Saved data entries

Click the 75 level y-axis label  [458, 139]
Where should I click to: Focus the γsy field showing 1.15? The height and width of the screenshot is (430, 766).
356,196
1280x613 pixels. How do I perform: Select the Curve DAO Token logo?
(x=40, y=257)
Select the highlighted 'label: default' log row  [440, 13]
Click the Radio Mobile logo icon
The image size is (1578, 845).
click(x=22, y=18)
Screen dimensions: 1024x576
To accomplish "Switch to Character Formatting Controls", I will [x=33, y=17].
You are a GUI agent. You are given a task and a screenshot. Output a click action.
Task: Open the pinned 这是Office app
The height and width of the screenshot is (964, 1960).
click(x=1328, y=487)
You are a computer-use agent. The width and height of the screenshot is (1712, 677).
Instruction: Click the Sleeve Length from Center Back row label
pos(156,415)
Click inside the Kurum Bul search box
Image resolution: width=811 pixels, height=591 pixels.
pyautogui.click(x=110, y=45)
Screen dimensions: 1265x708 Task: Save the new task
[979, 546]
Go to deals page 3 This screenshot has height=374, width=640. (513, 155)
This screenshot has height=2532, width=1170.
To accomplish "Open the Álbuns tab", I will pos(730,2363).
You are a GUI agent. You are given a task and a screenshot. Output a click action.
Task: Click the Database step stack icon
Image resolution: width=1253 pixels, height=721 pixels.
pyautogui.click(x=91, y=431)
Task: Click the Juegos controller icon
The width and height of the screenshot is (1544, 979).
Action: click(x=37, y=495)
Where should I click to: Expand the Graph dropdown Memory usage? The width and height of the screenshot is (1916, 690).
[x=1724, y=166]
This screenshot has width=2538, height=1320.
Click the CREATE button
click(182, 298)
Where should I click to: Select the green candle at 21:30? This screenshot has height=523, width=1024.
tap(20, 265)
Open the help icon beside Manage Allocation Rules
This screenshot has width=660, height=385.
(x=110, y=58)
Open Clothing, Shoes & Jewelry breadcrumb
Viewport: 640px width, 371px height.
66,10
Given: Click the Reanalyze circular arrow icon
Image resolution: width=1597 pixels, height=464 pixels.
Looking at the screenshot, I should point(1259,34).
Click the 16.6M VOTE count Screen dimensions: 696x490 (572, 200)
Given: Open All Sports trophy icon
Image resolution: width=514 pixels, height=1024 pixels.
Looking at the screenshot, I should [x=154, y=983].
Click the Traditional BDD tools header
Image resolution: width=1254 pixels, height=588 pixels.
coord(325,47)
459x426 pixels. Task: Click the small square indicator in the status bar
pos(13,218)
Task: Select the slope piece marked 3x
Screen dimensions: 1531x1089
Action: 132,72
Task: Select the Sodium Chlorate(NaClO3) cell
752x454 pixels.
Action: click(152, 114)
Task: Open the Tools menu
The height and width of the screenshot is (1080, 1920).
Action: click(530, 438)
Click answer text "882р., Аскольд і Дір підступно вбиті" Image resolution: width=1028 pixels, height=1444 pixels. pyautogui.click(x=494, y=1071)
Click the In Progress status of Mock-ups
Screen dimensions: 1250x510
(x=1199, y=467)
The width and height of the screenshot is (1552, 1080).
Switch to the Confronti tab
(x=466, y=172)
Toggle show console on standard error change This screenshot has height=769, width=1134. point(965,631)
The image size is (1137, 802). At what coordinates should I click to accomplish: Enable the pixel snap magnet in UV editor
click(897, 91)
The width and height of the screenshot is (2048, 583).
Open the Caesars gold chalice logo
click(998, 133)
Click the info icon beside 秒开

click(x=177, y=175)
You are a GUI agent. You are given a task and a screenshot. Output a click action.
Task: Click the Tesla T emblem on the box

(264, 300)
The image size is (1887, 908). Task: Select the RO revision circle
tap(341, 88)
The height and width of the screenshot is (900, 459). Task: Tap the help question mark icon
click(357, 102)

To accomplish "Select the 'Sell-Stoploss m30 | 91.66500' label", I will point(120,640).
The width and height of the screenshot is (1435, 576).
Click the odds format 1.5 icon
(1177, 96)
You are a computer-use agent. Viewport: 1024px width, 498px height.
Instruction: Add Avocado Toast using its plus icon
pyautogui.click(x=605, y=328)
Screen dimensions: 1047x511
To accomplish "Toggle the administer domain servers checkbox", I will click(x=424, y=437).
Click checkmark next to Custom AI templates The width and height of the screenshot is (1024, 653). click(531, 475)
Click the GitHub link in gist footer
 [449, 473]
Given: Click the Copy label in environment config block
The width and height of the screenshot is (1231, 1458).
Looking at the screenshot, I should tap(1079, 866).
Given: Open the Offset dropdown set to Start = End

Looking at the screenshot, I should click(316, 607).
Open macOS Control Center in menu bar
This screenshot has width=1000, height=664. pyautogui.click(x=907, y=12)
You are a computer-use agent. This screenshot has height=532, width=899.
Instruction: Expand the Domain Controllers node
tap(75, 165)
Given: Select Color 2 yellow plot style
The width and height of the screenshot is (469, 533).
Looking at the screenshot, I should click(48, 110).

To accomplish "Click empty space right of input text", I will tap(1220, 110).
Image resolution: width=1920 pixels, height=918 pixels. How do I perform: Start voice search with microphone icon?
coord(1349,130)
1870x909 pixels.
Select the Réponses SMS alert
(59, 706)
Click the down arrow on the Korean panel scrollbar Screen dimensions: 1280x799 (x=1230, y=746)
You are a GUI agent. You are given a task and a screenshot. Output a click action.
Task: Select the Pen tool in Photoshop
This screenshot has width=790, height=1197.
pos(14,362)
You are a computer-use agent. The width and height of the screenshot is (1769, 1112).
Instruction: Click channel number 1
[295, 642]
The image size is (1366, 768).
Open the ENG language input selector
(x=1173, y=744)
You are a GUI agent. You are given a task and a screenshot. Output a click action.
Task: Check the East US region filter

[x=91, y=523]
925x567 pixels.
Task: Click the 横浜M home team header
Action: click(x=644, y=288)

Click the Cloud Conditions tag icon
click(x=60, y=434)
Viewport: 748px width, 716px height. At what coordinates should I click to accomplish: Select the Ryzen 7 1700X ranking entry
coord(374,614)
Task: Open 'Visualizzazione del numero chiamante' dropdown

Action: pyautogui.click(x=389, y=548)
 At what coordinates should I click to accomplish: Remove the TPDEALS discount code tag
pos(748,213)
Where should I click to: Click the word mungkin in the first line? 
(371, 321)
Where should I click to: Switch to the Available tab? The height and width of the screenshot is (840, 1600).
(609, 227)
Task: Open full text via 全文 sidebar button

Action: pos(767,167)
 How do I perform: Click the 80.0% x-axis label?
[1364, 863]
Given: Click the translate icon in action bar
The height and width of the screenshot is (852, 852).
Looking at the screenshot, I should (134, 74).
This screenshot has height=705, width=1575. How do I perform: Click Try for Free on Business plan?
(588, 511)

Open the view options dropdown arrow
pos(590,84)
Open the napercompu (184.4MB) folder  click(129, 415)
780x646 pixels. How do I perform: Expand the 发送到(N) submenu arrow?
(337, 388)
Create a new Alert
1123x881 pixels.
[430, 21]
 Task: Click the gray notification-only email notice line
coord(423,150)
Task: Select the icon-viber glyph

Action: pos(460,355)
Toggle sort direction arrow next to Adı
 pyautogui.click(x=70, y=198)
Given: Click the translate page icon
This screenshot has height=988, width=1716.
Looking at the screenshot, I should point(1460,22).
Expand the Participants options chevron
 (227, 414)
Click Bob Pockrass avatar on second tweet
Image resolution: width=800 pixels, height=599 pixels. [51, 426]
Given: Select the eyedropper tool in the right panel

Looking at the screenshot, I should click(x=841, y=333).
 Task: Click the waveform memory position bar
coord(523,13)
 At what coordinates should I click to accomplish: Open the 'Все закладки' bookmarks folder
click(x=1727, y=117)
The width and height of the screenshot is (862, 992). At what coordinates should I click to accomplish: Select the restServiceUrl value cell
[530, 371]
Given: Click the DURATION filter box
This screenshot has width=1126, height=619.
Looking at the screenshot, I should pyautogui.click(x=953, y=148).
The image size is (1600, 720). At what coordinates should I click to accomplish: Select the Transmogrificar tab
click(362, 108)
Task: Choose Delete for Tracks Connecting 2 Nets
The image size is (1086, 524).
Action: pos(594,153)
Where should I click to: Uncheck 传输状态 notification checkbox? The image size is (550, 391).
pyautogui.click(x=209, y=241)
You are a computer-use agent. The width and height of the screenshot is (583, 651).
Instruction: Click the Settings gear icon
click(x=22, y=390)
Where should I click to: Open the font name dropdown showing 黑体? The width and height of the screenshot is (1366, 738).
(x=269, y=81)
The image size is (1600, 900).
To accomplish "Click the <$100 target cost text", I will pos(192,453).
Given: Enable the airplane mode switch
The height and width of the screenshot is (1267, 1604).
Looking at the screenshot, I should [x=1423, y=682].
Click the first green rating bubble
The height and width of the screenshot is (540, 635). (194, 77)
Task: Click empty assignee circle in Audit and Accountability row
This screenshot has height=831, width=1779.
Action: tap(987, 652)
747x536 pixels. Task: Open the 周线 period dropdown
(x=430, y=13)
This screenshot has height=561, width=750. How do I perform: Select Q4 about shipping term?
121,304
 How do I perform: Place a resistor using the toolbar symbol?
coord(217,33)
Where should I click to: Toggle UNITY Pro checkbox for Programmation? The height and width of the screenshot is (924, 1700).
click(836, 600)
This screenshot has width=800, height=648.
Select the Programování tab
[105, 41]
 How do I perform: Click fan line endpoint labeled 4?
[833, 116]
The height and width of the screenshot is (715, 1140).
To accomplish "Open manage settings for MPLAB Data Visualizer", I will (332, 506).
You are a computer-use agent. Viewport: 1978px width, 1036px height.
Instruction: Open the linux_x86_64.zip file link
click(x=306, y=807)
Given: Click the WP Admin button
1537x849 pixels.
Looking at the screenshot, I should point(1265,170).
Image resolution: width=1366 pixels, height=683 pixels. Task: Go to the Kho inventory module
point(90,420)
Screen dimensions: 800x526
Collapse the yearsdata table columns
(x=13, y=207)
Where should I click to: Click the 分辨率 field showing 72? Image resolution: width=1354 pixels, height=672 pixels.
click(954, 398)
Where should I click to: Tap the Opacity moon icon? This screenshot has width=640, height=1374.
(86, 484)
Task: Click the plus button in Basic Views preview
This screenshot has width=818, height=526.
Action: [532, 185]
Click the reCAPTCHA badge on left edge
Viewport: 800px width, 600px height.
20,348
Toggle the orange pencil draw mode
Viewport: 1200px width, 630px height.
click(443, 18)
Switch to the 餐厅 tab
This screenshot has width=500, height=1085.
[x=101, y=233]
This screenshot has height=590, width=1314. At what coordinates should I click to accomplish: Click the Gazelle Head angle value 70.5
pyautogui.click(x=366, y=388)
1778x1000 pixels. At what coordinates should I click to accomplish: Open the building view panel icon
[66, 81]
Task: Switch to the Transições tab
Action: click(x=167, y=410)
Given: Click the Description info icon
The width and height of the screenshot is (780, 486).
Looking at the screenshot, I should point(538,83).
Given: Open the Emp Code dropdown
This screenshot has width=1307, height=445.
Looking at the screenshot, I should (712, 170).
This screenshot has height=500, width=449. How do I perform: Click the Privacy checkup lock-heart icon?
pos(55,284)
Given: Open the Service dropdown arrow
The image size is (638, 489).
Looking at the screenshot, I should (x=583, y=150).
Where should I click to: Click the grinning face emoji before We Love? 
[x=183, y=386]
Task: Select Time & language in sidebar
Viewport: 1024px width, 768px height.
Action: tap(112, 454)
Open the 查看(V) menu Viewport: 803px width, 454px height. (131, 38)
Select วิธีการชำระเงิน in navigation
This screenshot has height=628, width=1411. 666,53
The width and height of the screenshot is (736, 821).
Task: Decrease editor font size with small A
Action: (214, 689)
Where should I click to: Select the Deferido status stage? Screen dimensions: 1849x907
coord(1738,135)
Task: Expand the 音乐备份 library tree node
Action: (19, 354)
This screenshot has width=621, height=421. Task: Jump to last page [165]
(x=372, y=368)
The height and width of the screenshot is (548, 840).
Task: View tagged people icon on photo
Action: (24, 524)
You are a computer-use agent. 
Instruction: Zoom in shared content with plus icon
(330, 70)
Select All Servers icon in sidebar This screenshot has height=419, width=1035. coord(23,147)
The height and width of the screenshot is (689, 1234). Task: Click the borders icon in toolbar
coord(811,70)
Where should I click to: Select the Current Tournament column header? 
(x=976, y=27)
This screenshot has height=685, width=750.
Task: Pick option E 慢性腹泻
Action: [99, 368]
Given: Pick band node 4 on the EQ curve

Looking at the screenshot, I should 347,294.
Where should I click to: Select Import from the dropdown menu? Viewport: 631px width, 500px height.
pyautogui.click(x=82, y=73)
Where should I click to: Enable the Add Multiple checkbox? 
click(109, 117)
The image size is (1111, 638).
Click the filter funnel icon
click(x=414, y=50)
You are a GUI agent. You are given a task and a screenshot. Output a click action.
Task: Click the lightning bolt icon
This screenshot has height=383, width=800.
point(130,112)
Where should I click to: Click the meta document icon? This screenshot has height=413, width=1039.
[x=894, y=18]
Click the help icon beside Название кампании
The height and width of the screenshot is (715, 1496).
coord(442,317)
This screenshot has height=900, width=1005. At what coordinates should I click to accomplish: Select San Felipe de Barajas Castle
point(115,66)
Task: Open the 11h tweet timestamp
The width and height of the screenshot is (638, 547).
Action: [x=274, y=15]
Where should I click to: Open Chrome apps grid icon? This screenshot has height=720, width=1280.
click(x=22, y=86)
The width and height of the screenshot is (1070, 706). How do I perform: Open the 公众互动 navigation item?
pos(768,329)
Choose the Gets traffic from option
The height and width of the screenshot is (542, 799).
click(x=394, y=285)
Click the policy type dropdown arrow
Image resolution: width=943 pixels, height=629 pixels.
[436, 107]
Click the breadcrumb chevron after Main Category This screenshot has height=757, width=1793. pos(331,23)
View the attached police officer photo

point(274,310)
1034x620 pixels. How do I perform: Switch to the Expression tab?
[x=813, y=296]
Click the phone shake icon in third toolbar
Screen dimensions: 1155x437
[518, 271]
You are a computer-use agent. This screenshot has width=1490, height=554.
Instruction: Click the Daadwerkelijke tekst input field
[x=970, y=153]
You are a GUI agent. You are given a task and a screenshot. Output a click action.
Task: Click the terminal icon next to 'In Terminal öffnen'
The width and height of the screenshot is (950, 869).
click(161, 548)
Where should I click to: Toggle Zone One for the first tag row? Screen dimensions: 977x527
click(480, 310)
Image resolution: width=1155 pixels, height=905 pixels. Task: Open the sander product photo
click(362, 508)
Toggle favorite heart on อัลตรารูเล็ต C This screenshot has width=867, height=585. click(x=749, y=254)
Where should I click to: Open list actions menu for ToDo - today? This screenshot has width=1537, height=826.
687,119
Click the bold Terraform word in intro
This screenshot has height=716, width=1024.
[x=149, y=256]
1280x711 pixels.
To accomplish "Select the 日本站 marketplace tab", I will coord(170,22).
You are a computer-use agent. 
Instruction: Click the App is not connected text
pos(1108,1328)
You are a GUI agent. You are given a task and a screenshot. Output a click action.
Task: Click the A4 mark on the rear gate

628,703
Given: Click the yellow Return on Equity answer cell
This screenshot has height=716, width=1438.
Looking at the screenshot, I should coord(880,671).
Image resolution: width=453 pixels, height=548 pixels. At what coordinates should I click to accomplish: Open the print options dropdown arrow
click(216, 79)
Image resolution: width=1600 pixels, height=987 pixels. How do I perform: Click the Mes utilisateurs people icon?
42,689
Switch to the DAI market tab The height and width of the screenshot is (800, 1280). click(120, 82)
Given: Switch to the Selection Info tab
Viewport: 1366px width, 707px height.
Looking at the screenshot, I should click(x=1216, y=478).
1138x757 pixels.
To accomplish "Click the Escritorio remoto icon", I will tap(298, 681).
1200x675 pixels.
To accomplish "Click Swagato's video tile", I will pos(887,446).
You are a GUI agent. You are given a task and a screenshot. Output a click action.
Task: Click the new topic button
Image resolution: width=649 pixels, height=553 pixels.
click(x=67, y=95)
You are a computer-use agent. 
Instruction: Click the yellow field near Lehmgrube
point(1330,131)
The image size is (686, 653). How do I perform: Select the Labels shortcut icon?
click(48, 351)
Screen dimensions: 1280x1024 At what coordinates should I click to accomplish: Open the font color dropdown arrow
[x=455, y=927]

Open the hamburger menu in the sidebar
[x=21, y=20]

THE PROBLEM: What this exercise asks for is every line of the data above with the word "Choose".

RESULT OF THIS TASK:
Task: Choose Delete for Tracks Connecting 2 Nets
Choose the Gets traffic from option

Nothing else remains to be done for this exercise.